[Ocfs2-devel] Ocfs2 performance bugs of doom

Tue Mar 7 00:56:46 CST 2006

Mark Fasheh wrote:
> On Tue, Mar 07, 2006 at 04:34:12AM +0100, Andi Kleen wrote:
> 
>>Did you actually do some statistics how long the hash chains are? 
>>Just increasing hash tables blindly has other bad side effects, like
>>increasing cache misses.
> 
> Yep, the gory details are at:
> 
> http://oss.oracle.com/~mfasheh/lock_distribution.csv
> 
> This measure was taken about 18,000 locks into a kernel untar. The only
> change was that I switched things to only hash the last 18 characters of
> lock resource names.

Eventually you will realize how much those bloated lock resource names cost
in CPU and change them to a binary encoding.

> In short things aren't so bad that a larger hash table wouldn't help. We've
> definitely got some peaks however. Our in-house laboratory of mathematicians
> (read: Bill Irwin) is checking out methods by which we can smooth things out
> a bit more :)

Twould be a shame to invest a lot of effort hashing those horrible strings
before finally realizing the strings themselves should be gotten rid of, and
have to optimize the hash all over again.

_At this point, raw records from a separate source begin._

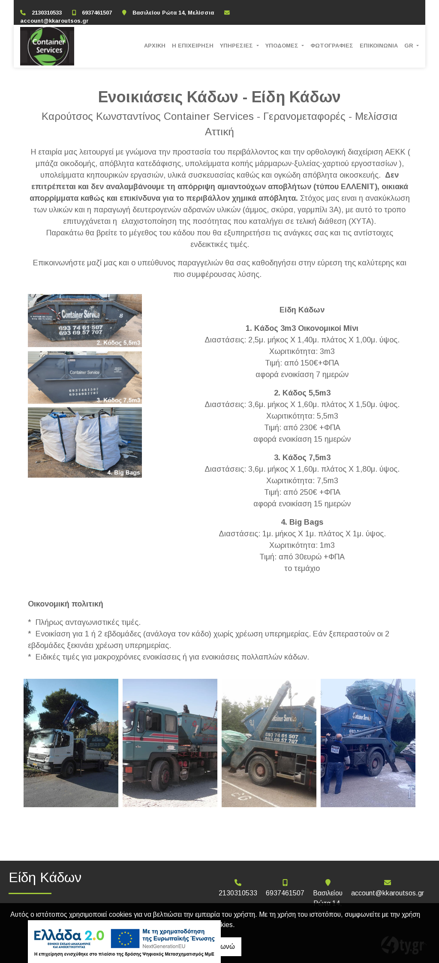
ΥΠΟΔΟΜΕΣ (282, 45)
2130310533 (47, 12)
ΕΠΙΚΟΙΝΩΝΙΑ (379, 45)
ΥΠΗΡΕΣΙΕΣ (237, 45)
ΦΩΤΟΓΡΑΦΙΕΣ (331, 45)
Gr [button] (409, 45)
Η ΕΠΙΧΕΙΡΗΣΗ (192, 45)
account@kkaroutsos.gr (54, 21)
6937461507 (97, 12)
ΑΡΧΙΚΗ (154, 45)
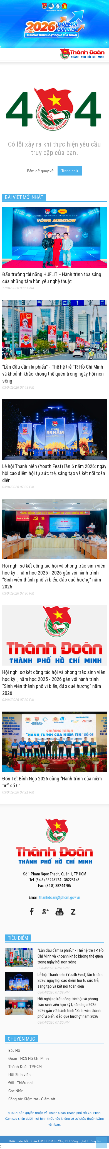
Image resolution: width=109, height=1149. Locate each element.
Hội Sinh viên (19, 1074)
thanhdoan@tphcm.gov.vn (59, 897)
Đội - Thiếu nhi (20, 1082)
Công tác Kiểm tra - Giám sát (31, 1098)
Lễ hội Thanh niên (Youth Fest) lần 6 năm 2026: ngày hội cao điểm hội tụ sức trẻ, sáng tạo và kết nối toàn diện (54, 473)
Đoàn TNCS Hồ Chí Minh (28, 1058)
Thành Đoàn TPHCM (25, 1066)
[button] (21, 53)
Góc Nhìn (15, 1090)
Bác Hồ (14, 1050)
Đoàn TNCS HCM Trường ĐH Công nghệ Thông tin (65, 1141)
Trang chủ (69, 170)
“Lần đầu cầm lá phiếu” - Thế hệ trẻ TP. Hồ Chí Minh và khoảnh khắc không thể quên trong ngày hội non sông (53, 374)
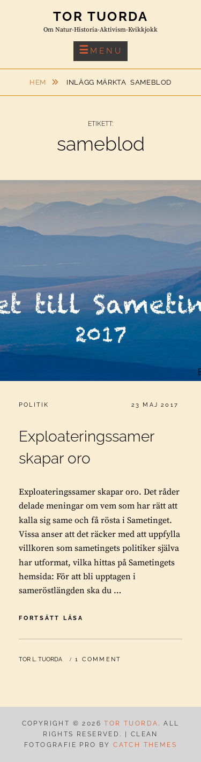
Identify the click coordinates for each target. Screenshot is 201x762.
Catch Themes (145, 745)
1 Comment (98, 659)
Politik (34, 404)
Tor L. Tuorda (40, 659)
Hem (38, 82)
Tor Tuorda (100, 16)
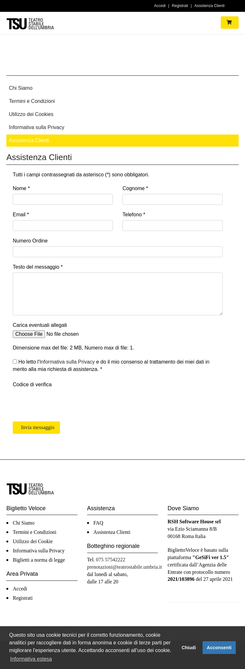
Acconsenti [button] (219, 647)
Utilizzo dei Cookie (33, 541)
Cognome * (135, 188)
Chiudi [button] (189, 647)
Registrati (180, 6)
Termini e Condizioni (32, 101)
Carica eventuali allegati (40, 325)
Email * (21, 214)
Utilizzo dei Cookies (31, 114)
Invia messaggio (37, 427)
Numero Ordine (30, 240)
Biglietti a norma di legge (39, 560)
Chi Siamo (21, 88)
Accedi (160, 6)
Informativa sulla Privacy (36, 127)
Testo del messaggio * (38, 267)
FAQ (98, 523)
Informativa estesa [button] (31, 659)
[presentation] (61, 402)
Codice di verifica (32, 384)
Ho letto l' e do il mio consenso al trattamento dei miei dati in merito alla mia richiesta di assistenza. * (111, 365)
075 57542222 (110, 559)
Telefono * (133, 214)
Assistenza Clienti (209, 6)
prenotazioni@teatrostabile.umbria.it (124, 567)
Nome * (21, 188)
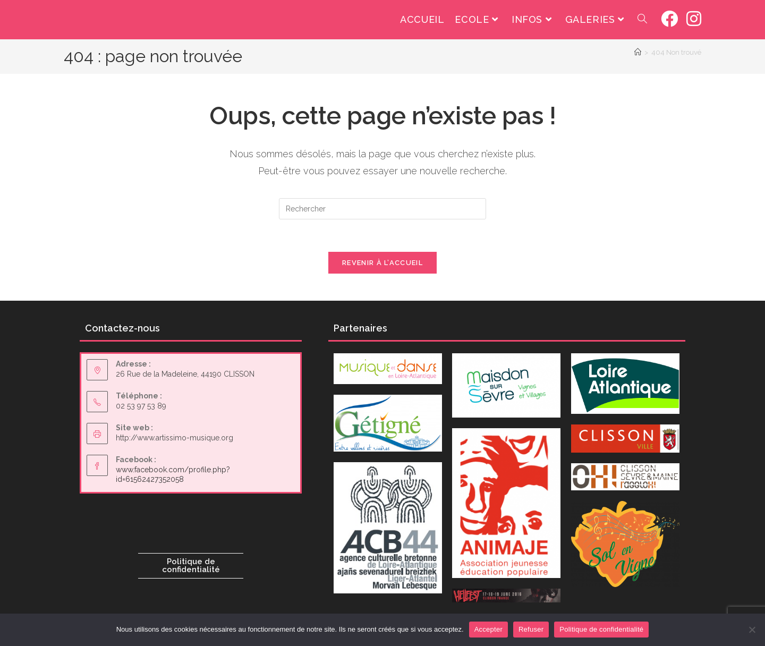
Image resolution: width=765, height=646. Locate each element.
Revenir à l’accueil (382, 263)
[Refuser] (751, 629)
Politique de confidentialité (191, 565)
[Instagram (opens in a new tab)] (694, 19)
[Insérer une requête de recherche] (382, 208)
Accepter (488, 629)
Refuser (530, 629)
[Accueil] (637, 52)
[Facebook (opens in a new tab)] (669, 19)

Since the hash table won't fit in cache except on the beefiest of machines,
the right hash chain length to aim for is one.  That requires both good a
hash function and big hash table.  A sane resource encoding would also help.

Chestnut for the day: don't get too obsessed about optimizing for the light
load case.  A cluster filesystem is supposed to be a beast of burden.  It
needs big feet.

Regards,

Daniel